### What to work on
Retype, word for word, the line holding "Switch to the Certificates (5) tab" and each line after it down to the end of the data; pictures are not copied.

### Records provided
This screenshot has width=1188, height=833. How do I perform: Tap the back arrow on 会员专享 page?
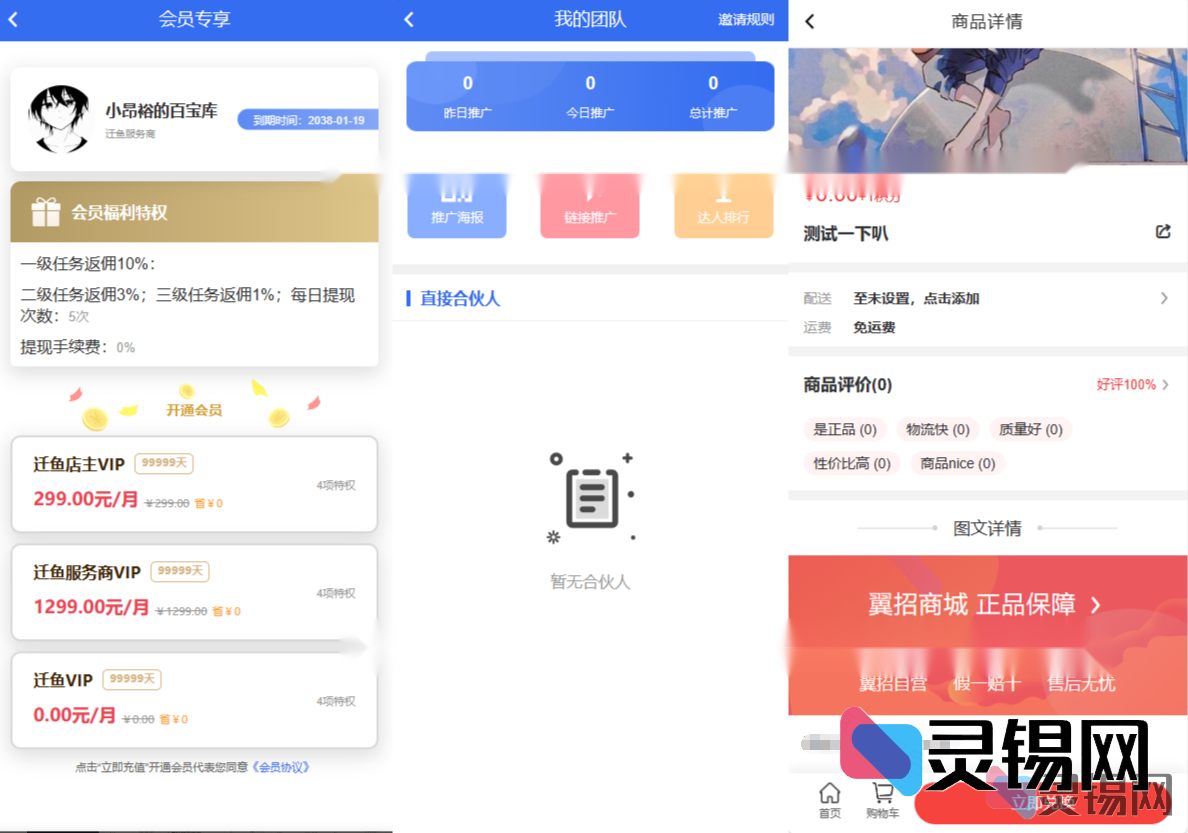tap(16, 19)
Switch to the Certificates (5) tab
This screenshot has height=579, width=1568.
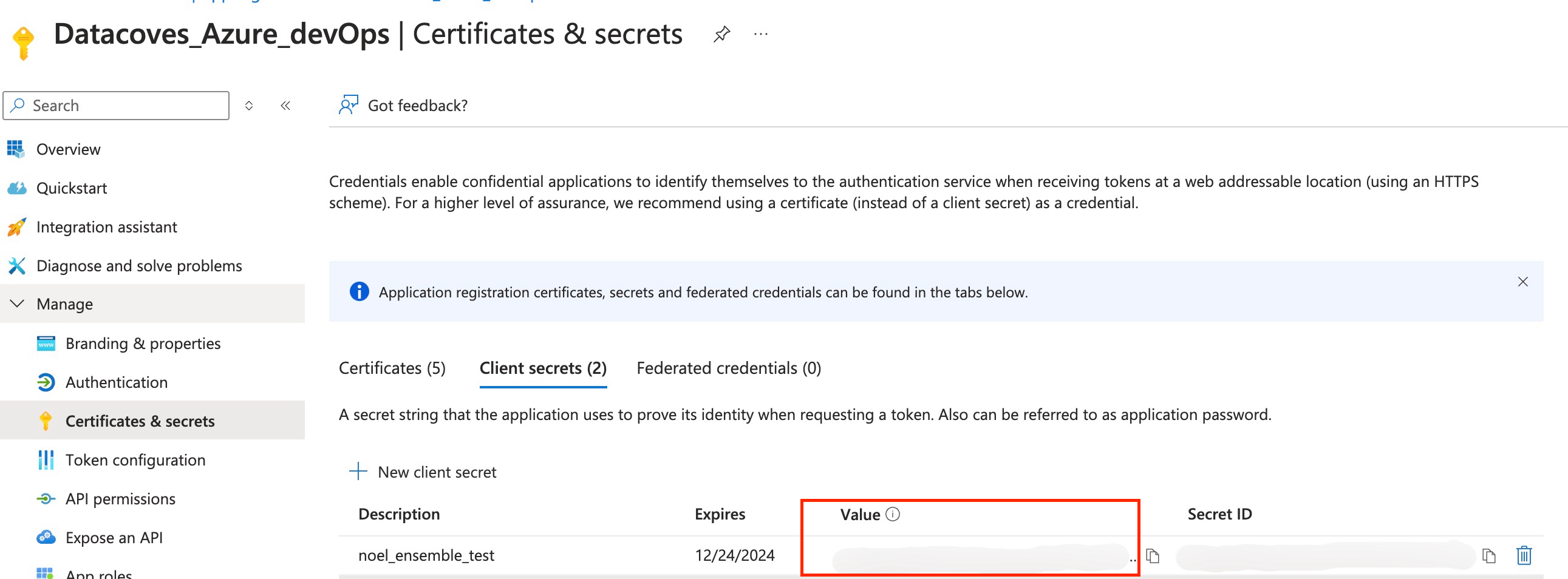tap(392, 368)
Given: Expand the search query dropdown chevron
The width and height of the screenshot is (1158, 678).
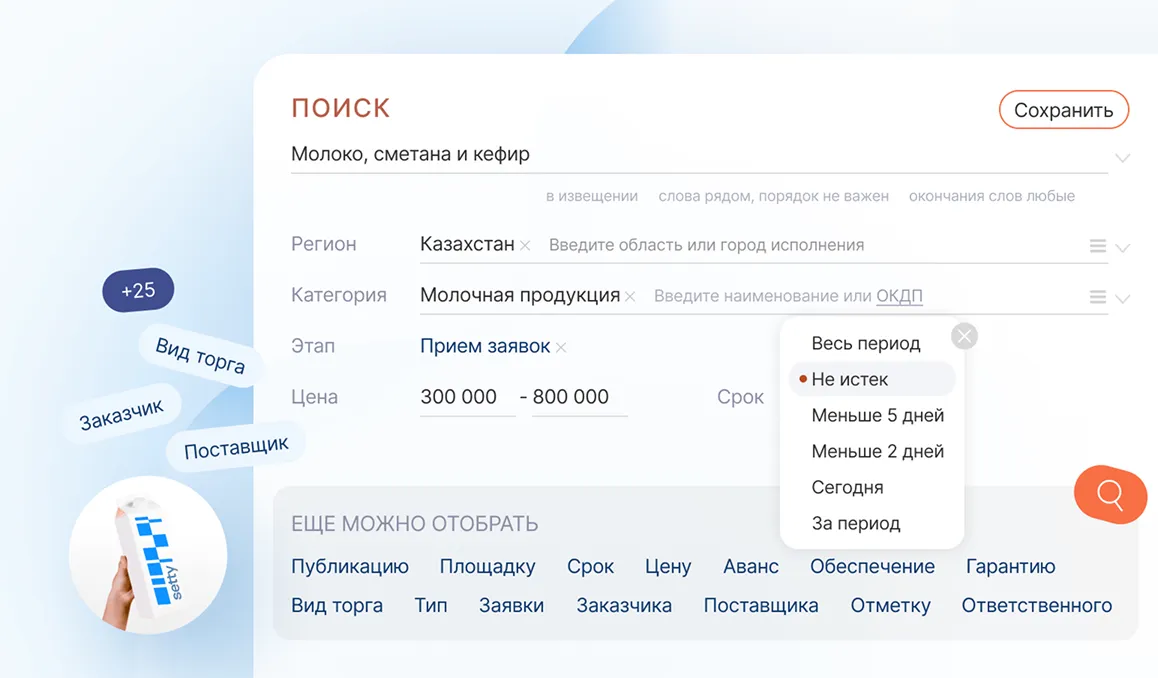Looking at the screenshot, I should (x=1122, y=158).
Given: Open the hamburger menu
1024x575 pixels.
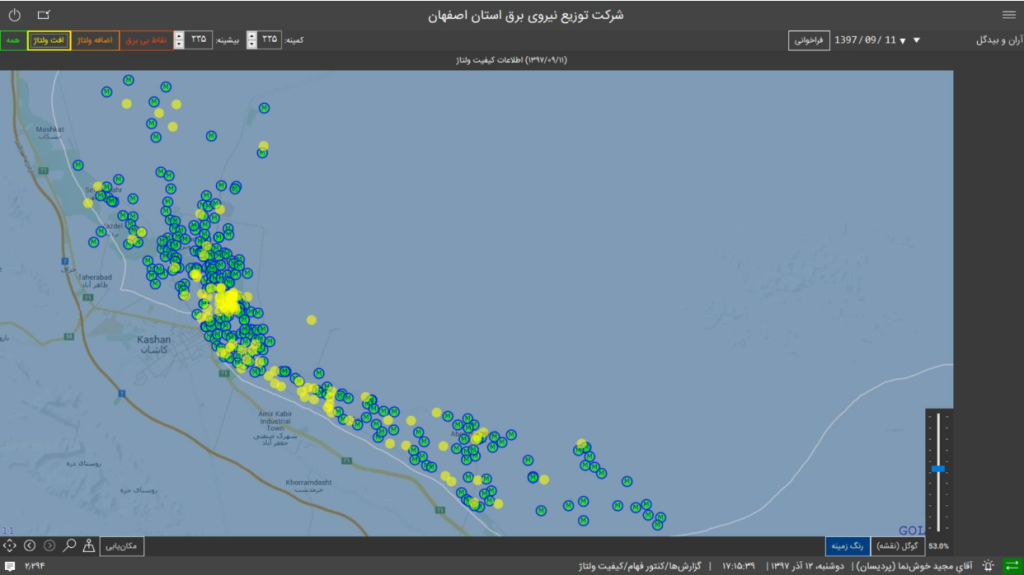Looking at the screenshot, I should (1008, 15).
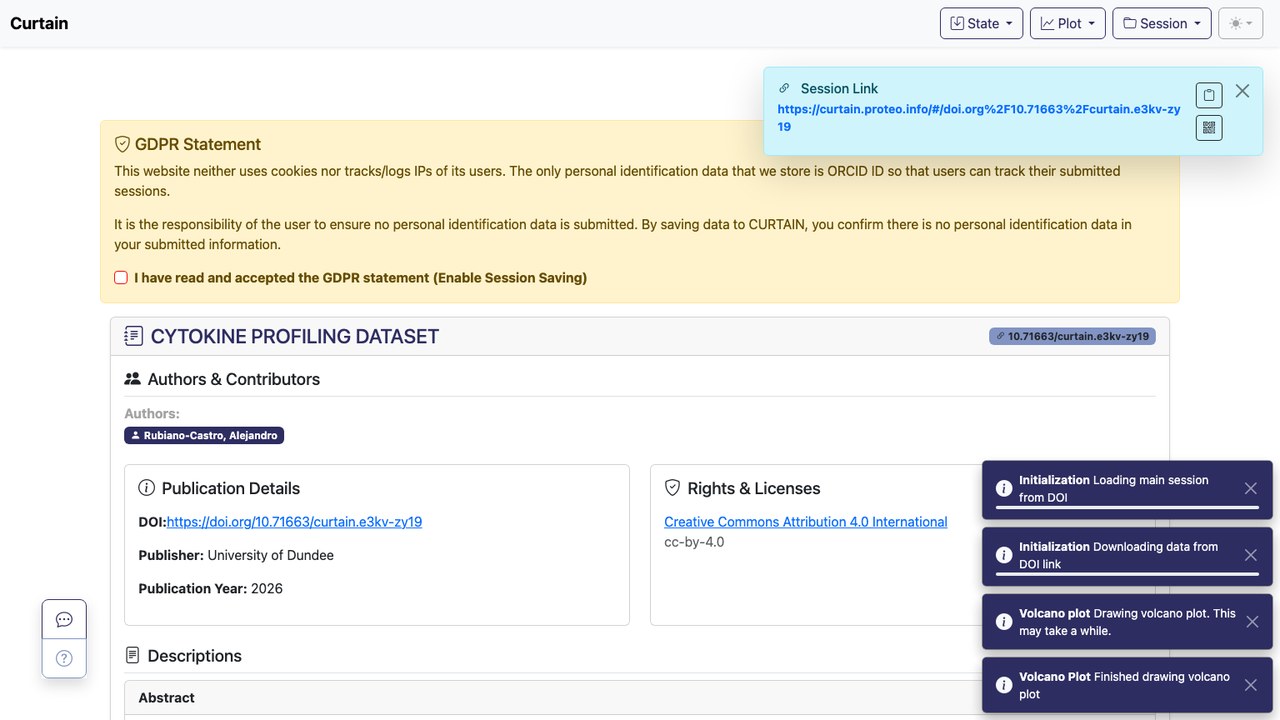Expand the Session dropdown menu

[x=1162, y=23]
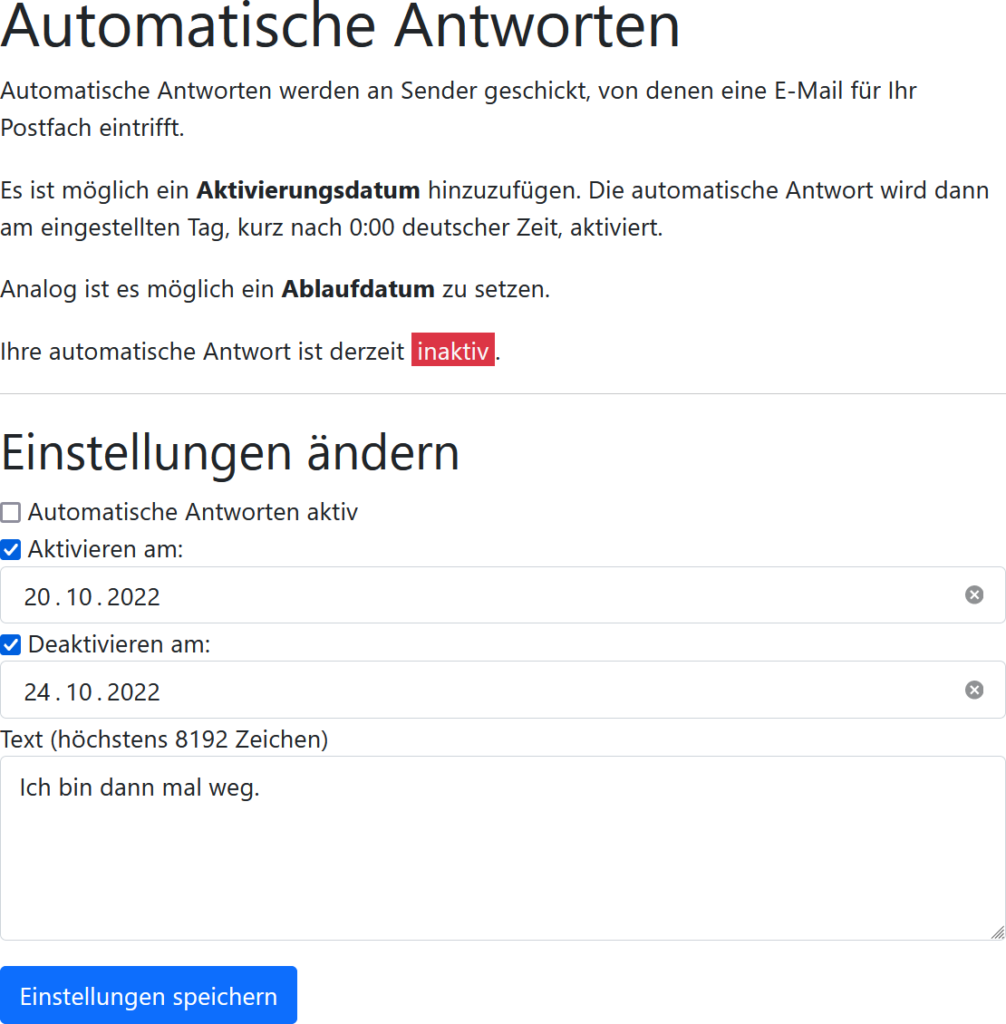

### Exercise solution
Switch to the Certificates (5) tab
This screenshot has height=579, width=1568.
tap(392, 368)
Given: Expand the search query dropdown chevron
The width and height of the screenshot is (1158, 678).
Looking at the screenshot, I should (x=1122, y=158).
Given: Open the hamburger menu
1024x575 pixels.
Looking at the screenshot, I should (1008, 15).
Expand the Session dropdown menu

[x=1162, y=23]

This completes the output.